Residual connections add a direct path:

h_{\ell+1} = h_\ell + F(h_\ell)

Now the gradient has an identity route backward. Even if $F$ has a poor local derivative, part of the signal can flow through the skip connection unchanged. This is one of the reasons very deep residual networks and transformers train at all.

Math details

Chain rule for composition of functions:

\frac{\partial L}{\partial x} = \frac{\partial L}{\partial y} \cdot \frac{\partial y}{\partial x}

For a network with layers $f_1, f_2, \ldots, f_n$ :

\frac{\partial L}{\partial \theta_i} = \frac{\partial L}{\partial f_n} \cdot \frac{\partial f_n}{\partial f_{n-1}} \cdots \frac{\partial f_{i+1}}{\partial f_i} \cdot \frac{\partial f_i}{\partial \theta_i}

Backpropagation efficiently computes this by caching intermediate values during forward pass.

For layer $\ell$ :

\delta^{(\ell)} = \left(W^{(\ell+1)}\right)^T \delta^{(\ell+1)} \odot \sigma'(z^{(\ell)})

Where $\delta^{(\ell)} = \frac{\partial L}{\partial z^{(\ell)}}$ and $\odot$ is element-wise multiplication.

Weight gradient:

\frac{\partial L}{\partial W^{(\ell)}} = \delta^{(\ell)} \left(a^{(\ell-1)}\right)^T

Implementation

Computational Graph with Autograd

import torch
import torch.nn as nn

# PyTorch does automatic differentiation
x = torch.tensor([[1.0, 2.0]], requires_grad=True)
w1 = torch.tensor([[0.5, 0.3], [0.2, 0.4]], requires_grad=True)
w2 = torch.tensor([[0.1], [0.6]], requires_grad=True)

# Forward pass (PyTorch builds computation graph automatically)
h = torch.relu(x @ w1)  # Hidden layer
y = h @ w2              # Output
loss = (y - 1.0) ** 2   # Loss

# Backward pass (computes all gradients automatically!)
loss.backward()

print("Gradient of loss w.r.t. w1:", w1.grad)
print("Gradient of loss w.r.t. w2:", w2.grad)
print("Gradient of loss w.r.t. x:", x.grad)

# The framework computed the chain rule for us!
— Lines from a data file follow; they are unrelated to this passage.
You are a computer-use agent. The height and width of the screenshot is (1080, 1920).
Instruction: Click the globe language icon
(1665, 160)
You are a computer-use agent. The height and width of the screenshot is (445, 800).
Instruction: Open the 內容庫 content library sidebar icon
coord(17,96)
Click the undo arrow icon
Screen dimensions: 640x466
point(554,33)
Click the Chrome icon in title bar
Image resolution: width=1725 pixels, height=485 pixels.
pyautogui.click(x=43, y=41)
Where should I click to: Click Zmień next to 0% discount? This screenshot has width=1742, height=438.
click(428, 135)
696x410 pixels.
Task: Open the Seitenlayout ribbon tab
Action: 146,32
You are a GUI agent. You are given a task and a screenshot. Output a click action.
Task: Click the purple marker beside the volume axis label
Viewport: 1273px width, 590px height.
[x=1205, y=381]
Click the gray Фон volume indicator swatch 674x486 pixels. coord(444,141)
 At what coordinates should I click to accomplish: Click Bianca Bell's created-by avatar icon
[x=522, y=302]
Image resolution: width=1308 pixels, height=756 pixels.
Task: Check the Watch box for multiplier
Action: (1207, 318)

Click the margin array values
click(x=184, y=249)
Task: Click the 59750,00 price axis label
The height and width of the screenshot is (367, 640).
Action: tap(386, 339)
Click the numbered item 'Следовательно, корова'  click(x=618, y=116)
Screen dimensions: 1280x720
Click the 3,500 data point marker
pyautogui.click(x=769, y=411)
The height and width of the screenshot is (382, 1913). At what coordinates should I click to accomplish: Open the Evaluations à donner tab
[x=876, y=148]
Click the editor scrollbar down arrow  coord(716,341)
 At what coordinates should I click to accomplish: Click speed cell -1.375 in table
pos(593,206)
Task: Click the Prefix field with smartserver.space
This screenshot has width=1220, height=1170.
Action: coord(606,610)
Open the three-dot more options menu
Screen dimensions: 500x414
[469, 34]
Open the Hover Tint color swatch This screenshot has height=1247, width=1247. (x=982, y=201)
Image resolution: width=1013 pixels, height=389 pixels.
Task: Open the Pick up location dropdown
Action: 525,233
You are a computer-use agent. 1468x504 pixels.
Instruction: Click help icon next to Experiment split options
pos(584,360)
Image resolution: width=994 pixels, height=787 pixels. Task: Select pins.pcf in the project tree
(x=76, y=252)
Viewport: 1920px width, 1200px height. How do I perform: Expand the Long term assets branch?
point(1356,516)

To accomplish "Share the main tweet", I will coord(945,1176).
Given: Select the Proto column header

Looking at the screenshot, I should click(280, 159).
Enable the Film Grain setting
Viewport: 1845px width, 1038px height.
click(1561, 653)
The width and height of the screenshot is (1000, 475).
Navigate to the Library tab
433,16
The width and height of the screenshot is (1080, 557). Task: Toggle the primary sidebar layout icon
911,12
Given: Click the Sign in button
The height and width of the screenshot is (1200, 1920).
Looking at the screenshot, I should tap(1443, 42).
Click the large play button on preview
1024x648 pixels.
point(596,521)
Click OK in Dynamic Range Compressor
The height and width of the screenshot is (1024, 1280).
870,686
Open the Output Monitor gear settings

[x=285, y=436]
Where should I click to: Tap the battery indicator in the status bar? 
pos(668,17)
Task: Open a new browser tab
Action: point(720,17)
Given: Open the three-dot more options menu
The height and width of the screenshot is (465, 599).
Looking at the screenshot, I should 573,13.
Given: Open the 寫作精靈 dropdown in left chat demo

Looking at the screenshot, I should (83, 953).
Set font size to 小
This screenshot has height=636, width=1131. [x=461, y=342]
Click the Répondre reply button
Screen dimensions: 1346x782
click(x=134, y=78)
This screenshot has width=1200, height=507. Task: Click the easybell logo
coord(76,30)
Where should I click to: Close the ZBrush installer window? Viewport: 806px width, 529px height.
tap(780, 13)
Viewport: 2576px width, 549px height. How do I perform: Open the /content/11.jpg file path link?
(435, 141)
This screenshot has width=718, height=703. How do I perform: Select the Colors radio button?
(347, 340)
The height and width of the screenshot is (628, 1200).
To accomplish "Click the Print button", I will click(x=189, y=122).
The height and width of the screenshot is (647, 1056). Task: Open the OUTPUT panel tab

Manual Backprop (Educational)

class Value:
    """Micrograd-style autograd value"""
    def __init__(self, data, _children=(), _op=''):
        self.data = data
        self.grad = 0.0
        self._backward = lambda: None
        self._prev = set(_children)
        self._op = _op

    def __add__(self, other):
        out = Value(self.data + other.data, (self, other), '+')

        def _backward():
            self.grad += out.grad
            other.grad += out.grad
        out._backward = _backward
        return out

    def __mul__(self, other):
        out = Value(self.data * other.data, (self, other), '*')

        def _backward():
            self.grad += other.data * out.grad
            other.grad += self.data * out.grad
        out._backward = _backward
        return out

# Usage
a = Value(2.0)
b = Value(3.0)
c = a * b
c.grad = 1.0
c._backward()
print(f"dc/da = {a.grad}, dc/db = {b.grad}")  # 3.0, 2.0

Work this

Backprop trace

For $z = (xy + b)^2$ , write the forward values for $x=2$ , $y=3$ , $b=1$ , then trace which local derivatives are needed to compute $\partial z / \partial x$ .

Backpropagation is not intelligence. It is accounting. But it is the kind of accounting that changed the world: one scalar mistake at the end becomes a direction for every parameter inside the machine. Once that is possible, depth is no longer decorative. It is trainable.